Тон, которым отозвался Борис, больше подходил не для воинского доклада, а для недовольного ворчания. Оно и понятно — намечался заслуженный втык от начальства, да и имя свое, полученное при крещении, Борис не любил, предпочитая кличку, с которой явился в Воинскую школу — Плост, полученную, видимо, за чрезвычайно густые, действительно, чем-то напоминавшие войлок волосы[1].
— Построить десяток!
— Десяток становись. — Борис вытянул в сторону левую руку, обозначая линию построения, отроки собрались в одну шеренгу. — Равняйсь! Смирно! Боярич, седьмой десяток Младшей стражи, по твоему приказанию построен. — Плост так и не изменил ворчливого тона. — Командир десятка, урядник Борис.
— Ты и ты. — Мишка ткнул указательным пальцем в драчунов. — Выйти из строя!
Имя одного из них, все-таки, всплыло в памяти. Отец Михаил, при крещении осчастливил парня имечком Амфилохий, которое ученики Воинской школы почти сразу же переделали в кличку «Ложка». Имя второго так и не вплыло, но зато вспомнилось, что это младший брат урядника, подсказку дали внешнее сходство и такие же густые, спутанные волосы.
Мишка, «собирая внимание» глянул каждому из стоявших перед ним парней в глаза и заговорил скопированным у деда командирским голосом:
— Все вы знаете, что кроме братства во Христе, мы связаны еще и воинским братством. Братья не могут желать смерти друг другу, тем более, они не должны поднимать друг на друга оружие.

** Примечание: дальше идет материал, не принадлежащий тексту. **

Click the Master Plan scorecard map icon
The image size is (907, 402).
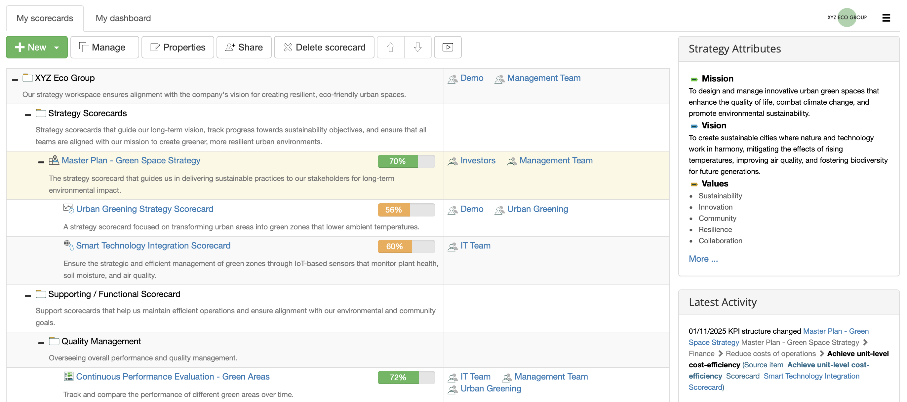tap(54, 160)
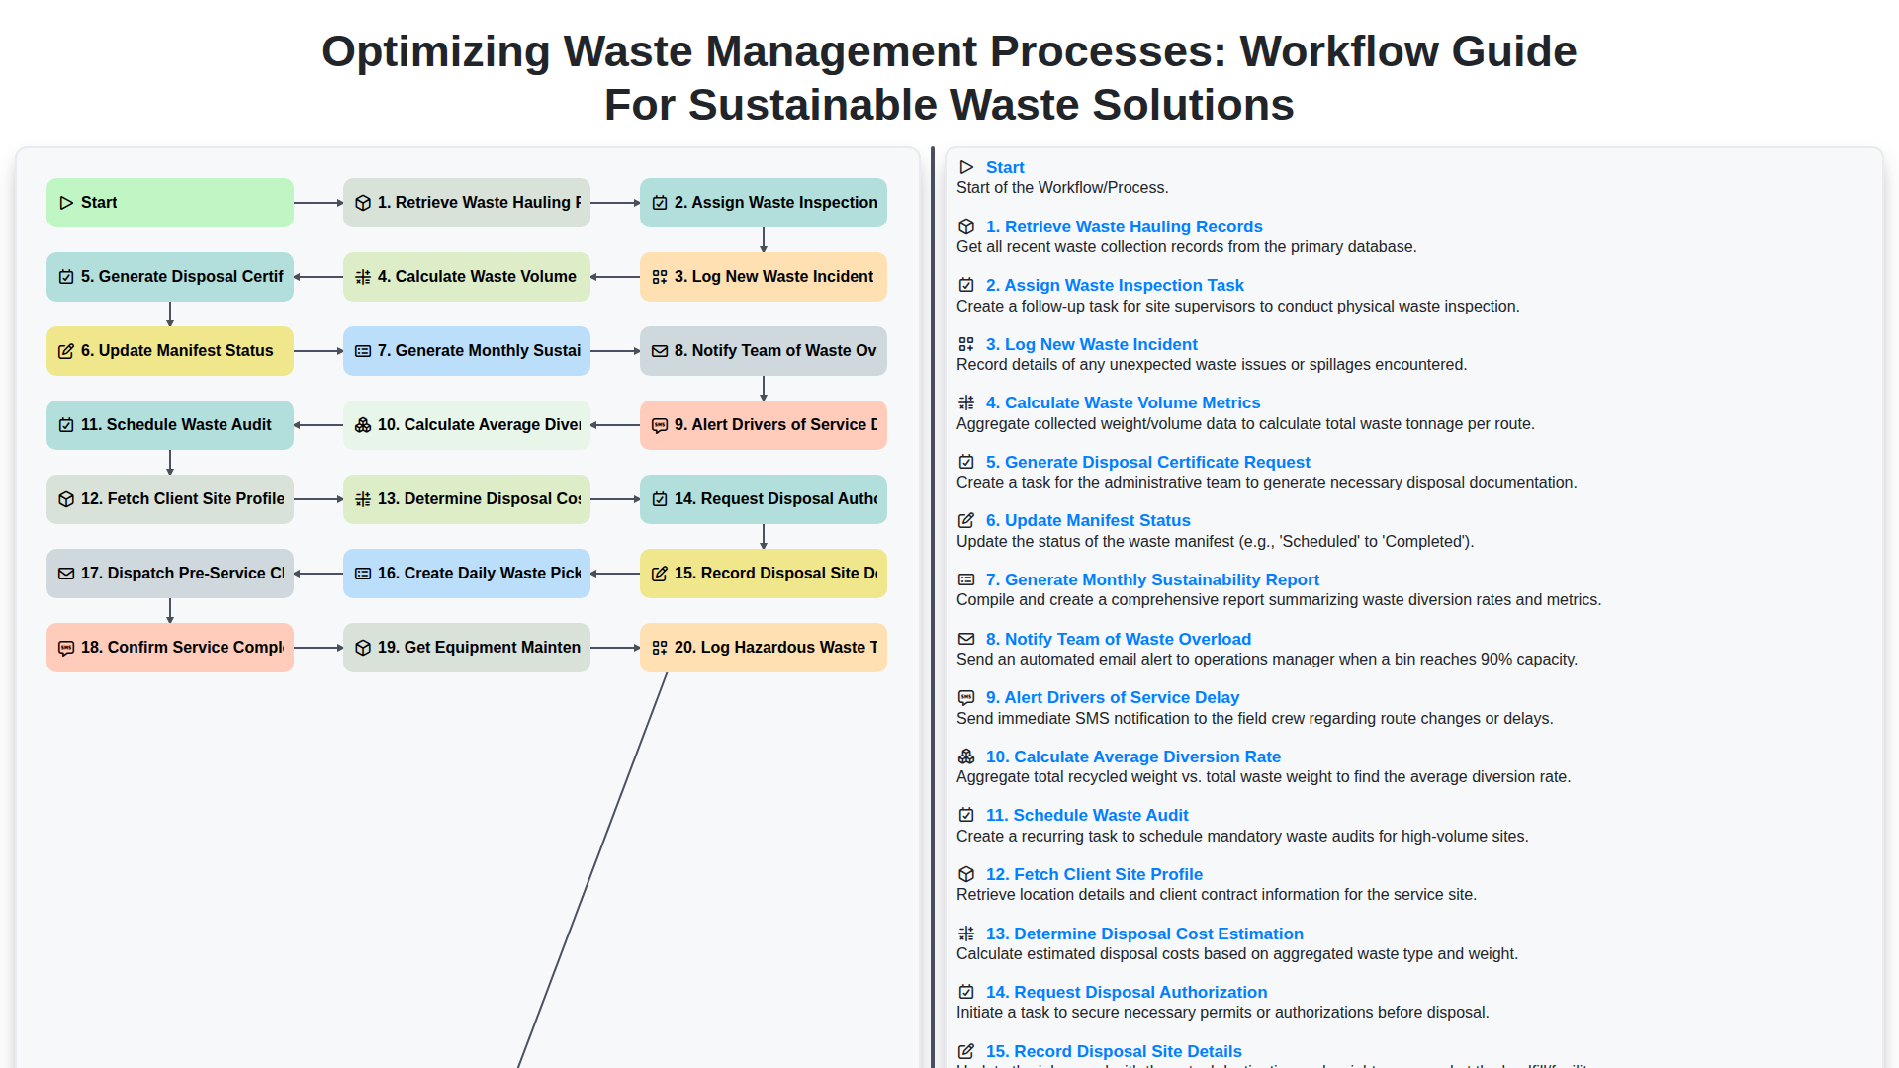1899x1068 pixels.
Task: Click the envelope icon on "Notify Team of Waste Overload"
Action: 660,350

Это правило, со всевозможной строгостью, вбивалось наставниками в головы отроков с самого начала. Направленный на кого-нибудь, даже незаряженный, самострел, даже в шутку, даже случайно, служил поводом для строгого наказания.
— Вам всем это правило хорошо известно, но вы только что видели, как оно было нарушено ратниками Младшей стражи Амфилохием и… — Мишка повернулся к брату десятника и требовательно спросил: — Имя?

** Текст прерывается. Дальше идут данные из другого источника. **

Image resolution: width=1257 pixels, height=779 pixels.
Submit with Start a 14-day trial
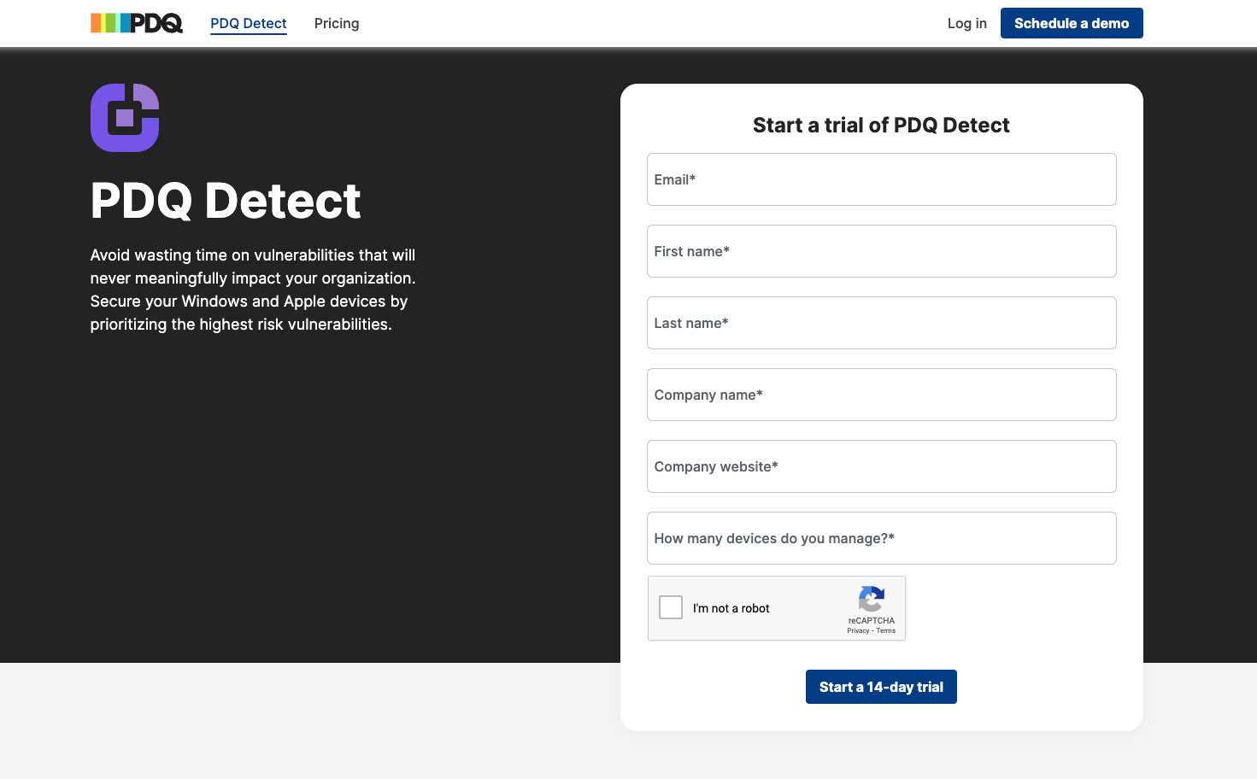[881, 687]
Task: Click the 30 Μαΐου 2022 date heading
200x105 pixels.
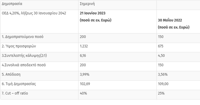Action: [170, 20]
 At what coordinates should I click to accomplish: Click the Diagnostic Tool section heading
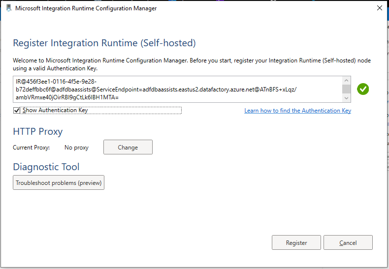tap(46, 167)
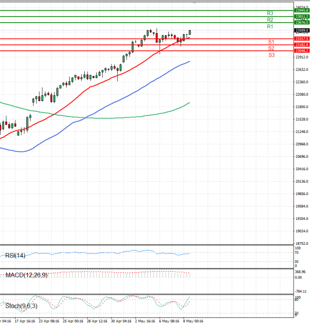Select the S3 support label
This screenshot has height=325, width=310.
(x=271, y=55)
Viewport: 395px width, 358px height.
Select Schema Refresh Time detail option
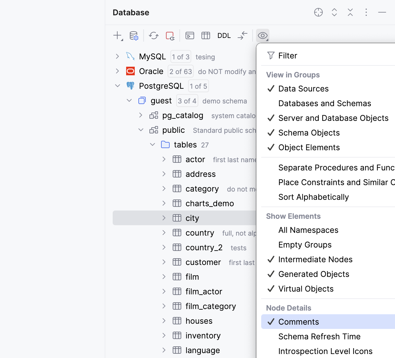click(319, 336)
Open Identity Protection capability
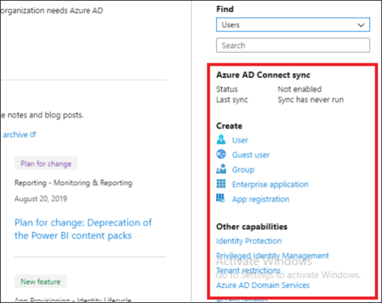 tap(249, 241)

— Овен. — Отозвался парень.
— Я спрашиваю имя отрока Младшей стражи, а не собачью кличку! Доложить, как положено!
— Овен. — Упрямо набычившись повторил провинившийся, оправдывая свою кличку[2].
Ситуация была знакомой и обросшей, за месяцы муштры лесовиков, рецептами противодействия. Мишка выбрал из этих рецептов самый жесткий — Овен охнул, сквозь сжатые зубы, и слегка скособочился, получив по ребрам прикладом самострела.
— Имя!
— П… Пахом.
— Доложить, как положено!
— Младший урядник седьмого… Пахом сплюнул на землю кровью из разбитых губ — …седьмого десятка Младшей стражи Пахом.

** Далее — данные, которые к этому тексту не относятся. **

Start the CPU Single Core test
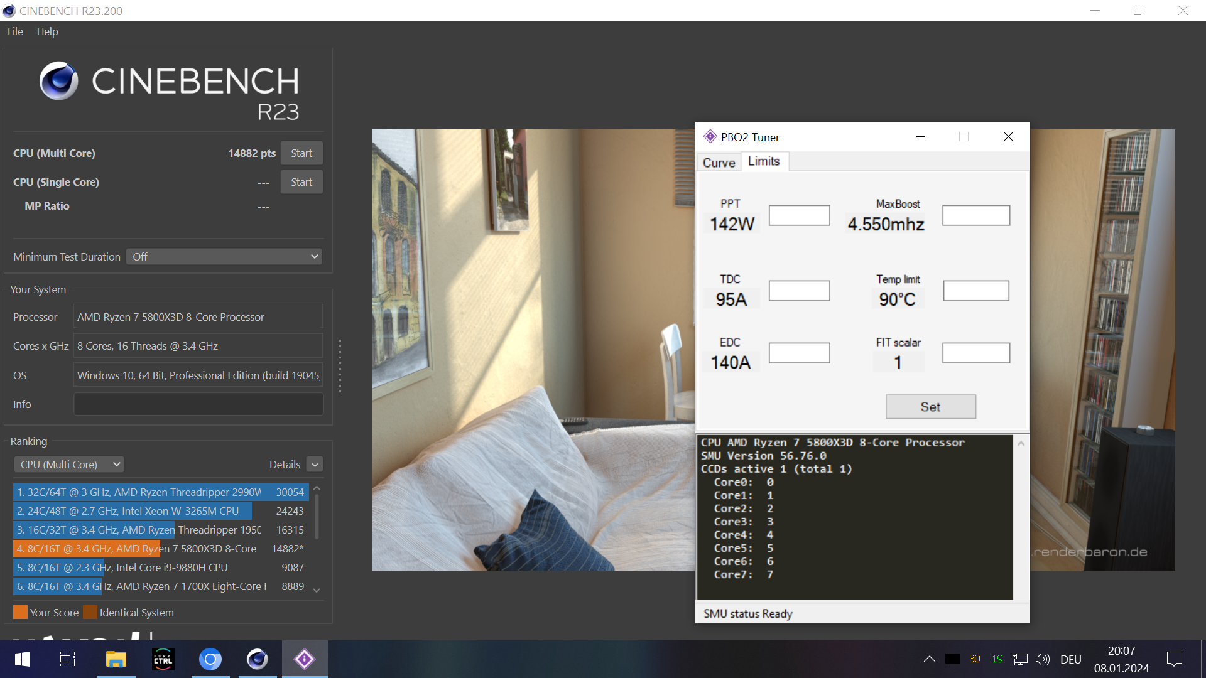This screenshot has height=678, width=1206. coord(302,182)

— Младший урядник Пахомий, ратник Амфилохий, снять доспех!
Августовский денек был солнечным, ребята, упражнявшиеся на штурмовой полосе в кольчугах и шлемах только тем и спасались, что дул довольно свежий ветер. Мишка решил, что обдуваемые ветром потные тела остынут быстро, а вместе с телами остынут и страсти, поэтому, дождавшись, когда Пахом и Ложка стащат с себя поддоспешники, приказал им снять и насквозь мокрые рубахи.
Прошелся туда-сюда перед строем вглядываясь в лица и ничего, кроме интереса по поводу: «что это такое придумал боярич», не заметил.